Although the flu typically takes the biggest toll on elderly Americans, this year’s H1N1 strain is hitting younger people the hardest. Young and healthy Americans typically skip out on getting vaccinated for influenza, since they assume they don’t need to take the extra precaution. So they’ve been left especially vulnerable this season. The hospitalization rate for people 18 and 64 has doubled, now representing 61 percent of all flu-related hospitalizations. And more than 60 percent of this winter’s flu deaths have occurred among people between the ages of 25 and 65.
The stories of unexpected deaths have been heartbreaking cautionary tales. In Arkansas, a woman lost her unborn child after coming down with H1N1, only to lose her own life a month later. Another pregnant woman in Los Angeles also recently passed away.
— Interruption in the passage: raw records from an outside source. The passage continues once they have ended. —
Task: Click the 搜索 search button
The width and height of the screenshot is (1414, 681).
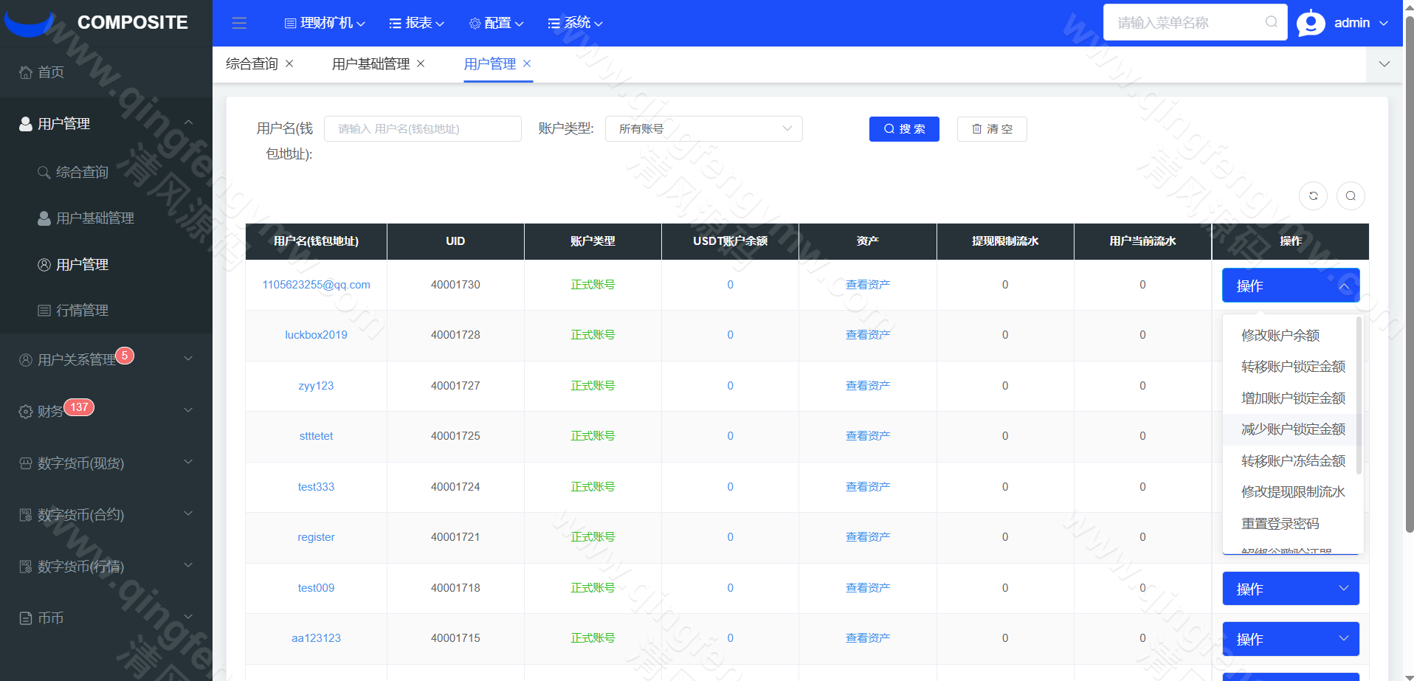Action: click(x=904, y=129)
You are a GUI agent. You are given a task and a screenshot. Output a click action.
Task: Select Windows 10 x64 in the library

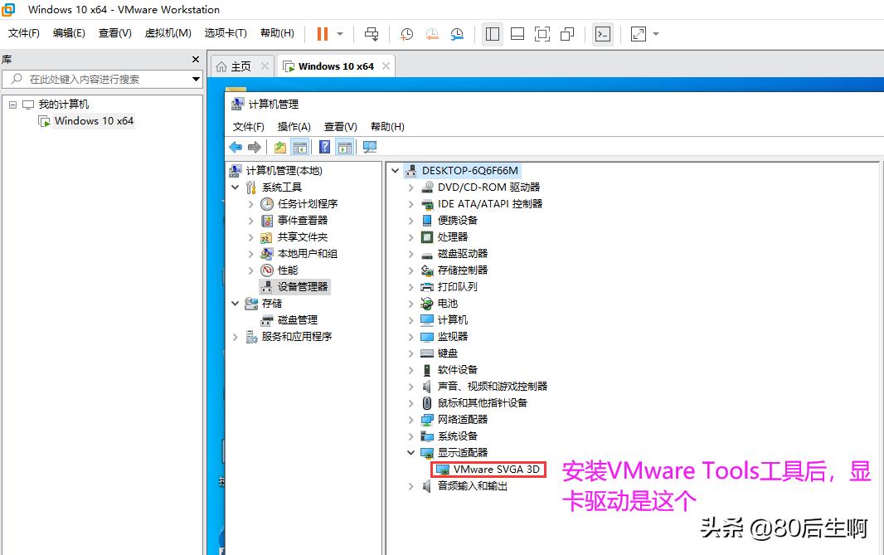click(92, 120)
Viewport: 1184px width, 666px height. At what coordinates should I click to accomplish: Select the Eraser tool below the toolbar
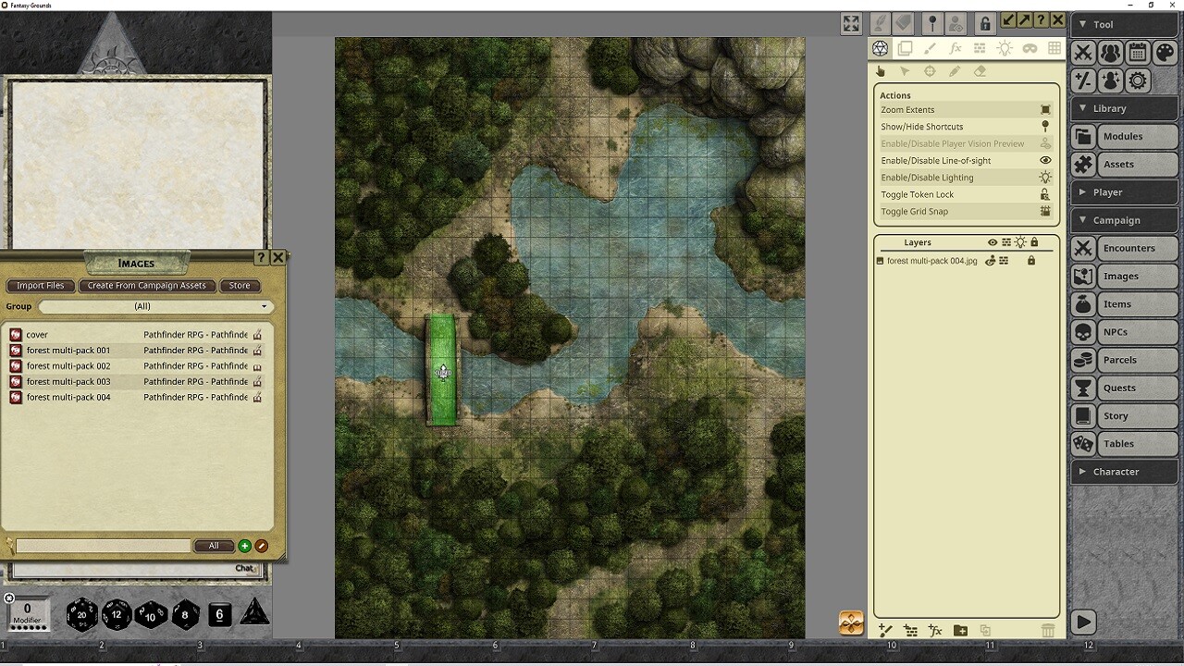click(x=979, y=71)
In San Francisco, a healthy 47-year-old women who worked at a local ABC News affiliate died from the flu just a few days after she started feeling sick — and now, her family is urging strangers to get their vaccinations.
The outbreak appears to be hitting California the hardest, where 243 people under the age of 65 have died from the flu so far this year. That’s a dramatic spike from last season, when just 26 people in that demographic had died by this point. Hospitals are overflowing in the Golden State, and medical professionals have been forced to set up makeshift tents to quarantine people with flulike symptoms.
The CDC is encouraging every American to get a flu shot — including pregnant women, who sometimes incorrectly assume they should avoid vaccinations to ensure a healthy pregnancy. The only exception is babies under six months. Since the influenza vaccination is considered a preventative health service under Obamacare, it’s covered free of charge for Americans with private health insurance.
“We are committed to the development of better flu vaccines, but existing flu vaccines are the best preventive tool available now. This season vaccinated people were substantially better off than people who did not get vaccinated. The season is still ongoing. If you haven’t yet, you should still get vaccinated,” Dr. Frieden urged in the CDC’s new statement.